Comme à sa triste habitude, Luna était en avance d'une heure et demie par rapport au départ de son train. Que faire pour passer le temps ? Elle avait déjà lu le journal des moldus français dans le métro "Le Parisien ..." prononça-t-elle avec aisance mais un fort accent écossais. Luna s'assit alors sur les nombreux fauteuils disponible qui faisaient face aux quais. Les gens n'avaient pas le temps de s’asseoir. Tous pressés, tous en retard, peut être ? Elle s'amusa donc à regarder le comportement des gens. Elle faisait très souvent cela. Sans forcément avoir de jugements mais en rassemblant tous les clichés possibles et imaginablent, elle essayait d'imaginer une vie à chaque personne qui attirait son attention. "Cet homme là-bas ... il a une grosse valise en cuir marron, abîmée, un chapeau melon et une cage à oiseau vide ... Je suis sûr que c'est un sorcier !". La différence entre les sorciers et les moldus n'était pas quelque chose de visible physiquement. C'était peut être quelque chose que l'ont ressentait, entre sorciers, mais finalement rien était gravé dans le marbre. Tout était tangible. C'était la complexité du monde, mais aussi sa beauté. Luna fixa une vieille femme, pliée en deux, qui avait beaucoup de mal à marché. Canne dans une main et sac dans l'autre, le regard totalement dirigé vers le sol à cause de son dos : comment faisait-elle pour se repérer ? Pauvre femme, pensa Luna très fortement. "Profitez de la jeunesse !" rabâchaient les vieux. Ils avaient raison. Luna se leva, et aida la vieille femme à se diriger. Elle cherchait le quai 23. C'était la bonne action du jour et la vieille femme remercia fortement la jeune fille. Elle avait eu de la chance, ce n'était pas la première fois que Luna aida une personne âgée. Parfois ils sont aigris, ils refusent l'aide. C'était une forme de honte qui ressortait dans ce comportement. Comme une revendication de leur indépendance et de leur habileté à agir comme bon leur semblait malgré le ravage des âges.

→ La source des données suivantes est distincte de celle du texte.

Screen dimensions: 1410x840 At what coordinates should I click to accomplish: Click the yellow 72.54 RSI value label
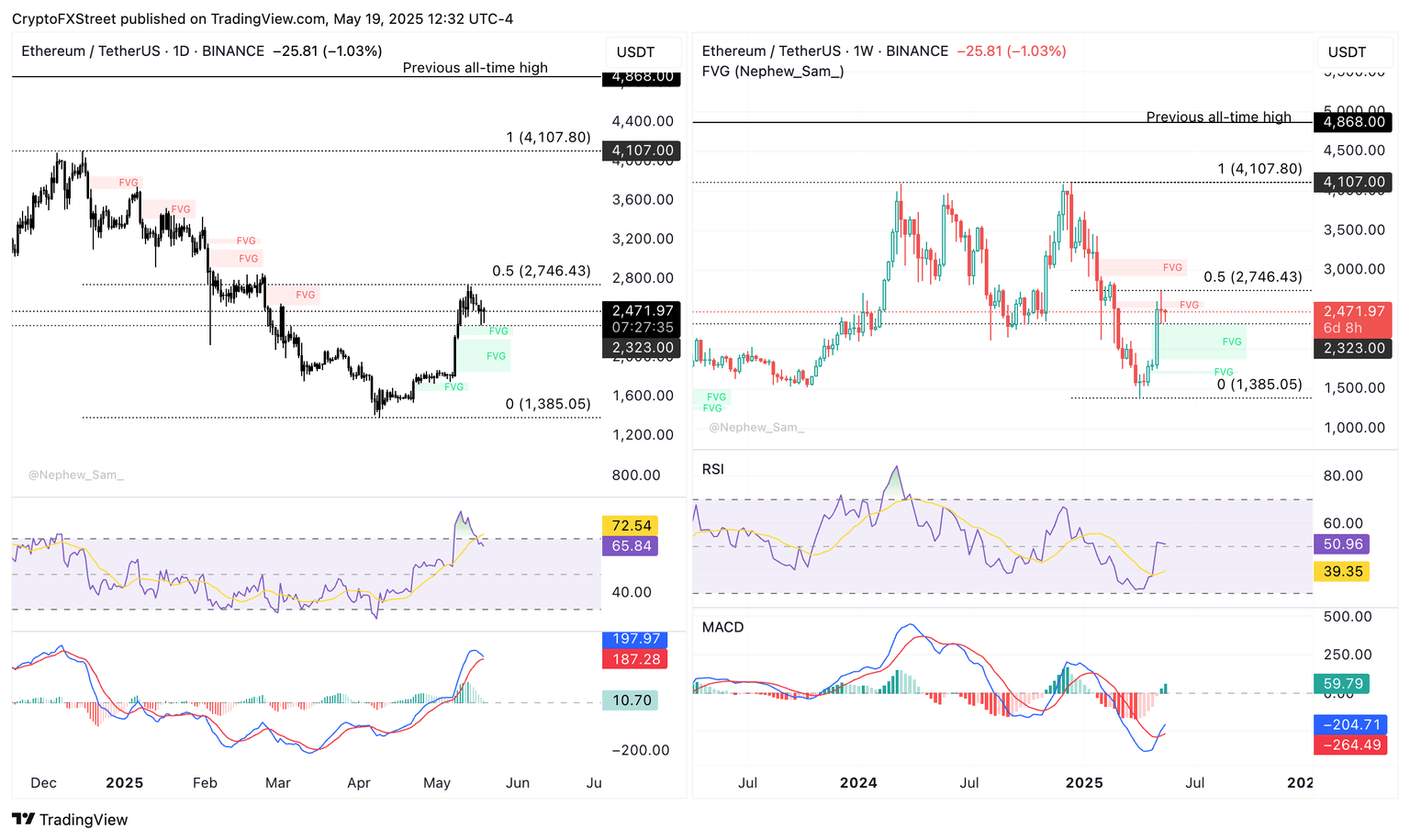[629, 525]
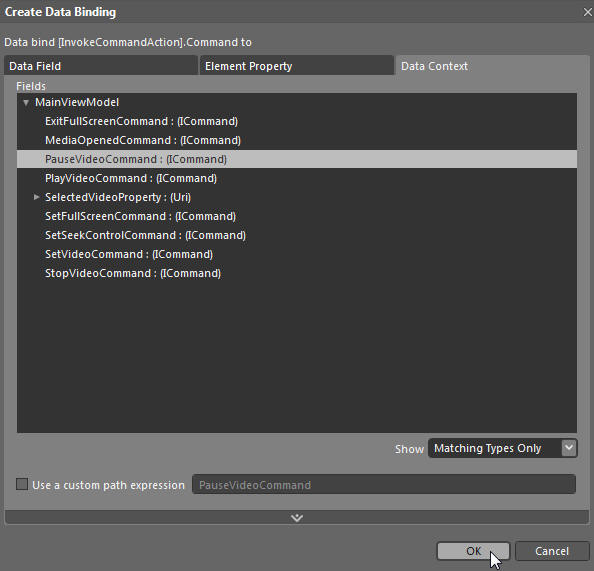Select the Data Context tab
The image size is (594, 571).
point(492,66)
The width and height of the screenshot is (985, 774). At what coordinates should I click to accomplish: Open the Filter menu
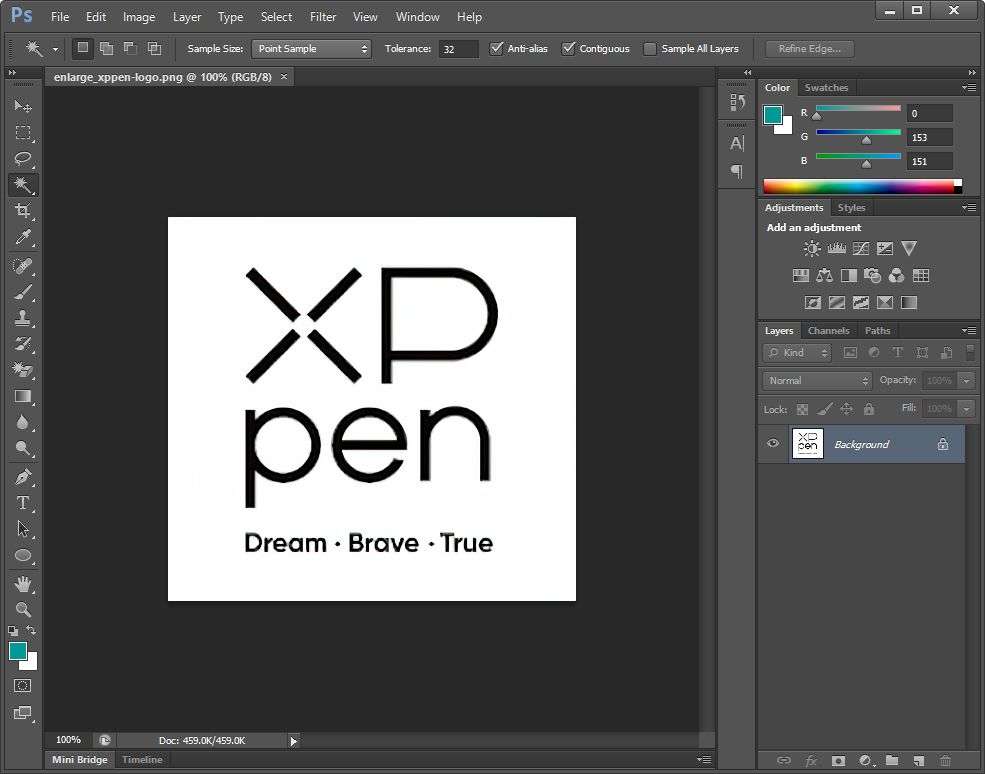point(322,16)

Pour autant, la bonne action de Luna n'avait pas forcément fait passé le temps plus vite. Seulement dix minutes s'étaient écoulées. Pour ne pas trop désespérer, Luna considéra que c'était mieux que rien. Ses amies françaises n'avaient pas pu l'accompagner jusqu'à la gare, c'était dommage cela l'aurait aidé à passer le temps. Mais en même temps les adieux longs et déchirant, ce n'était pas terrible non plus.
Luna songeât alors au long voyage qui l'attendais. Elle attendait son train pour Lille, puis elle prendrait un Eurostar pour rejoindre Londres en passant sous la Manche. Arrivée à Londres il fallait prendre un train pour rejoindre Édimbourg. Sa journée était loin d'être terminée. Mais elle avait passé un bon week-end en France. Ses amies venaient de Paris et sa région, c'était déjà un avantage car l'Ecole de Beauxbâtons se trouvait dans le Sud de la France, dans les Pyrénées. Elles n'avaient pas visité les musées, elles les connaissaient déjà par cœur. Elles avaient simplement passé un moment entre amis, à faire les boutiques et des petites soirées autour d'une "raclette" à jouer à des jeux de société moldu ou sorcier. De bons souvenirs ! Elle avait aussi revu son copain avec qui elle avait passer son samedi après midi et soir. Il lui manquais déjà.

Le temps ne passait décidément pas. Luna retourna s’asseoir sur un banc en attendant le départ.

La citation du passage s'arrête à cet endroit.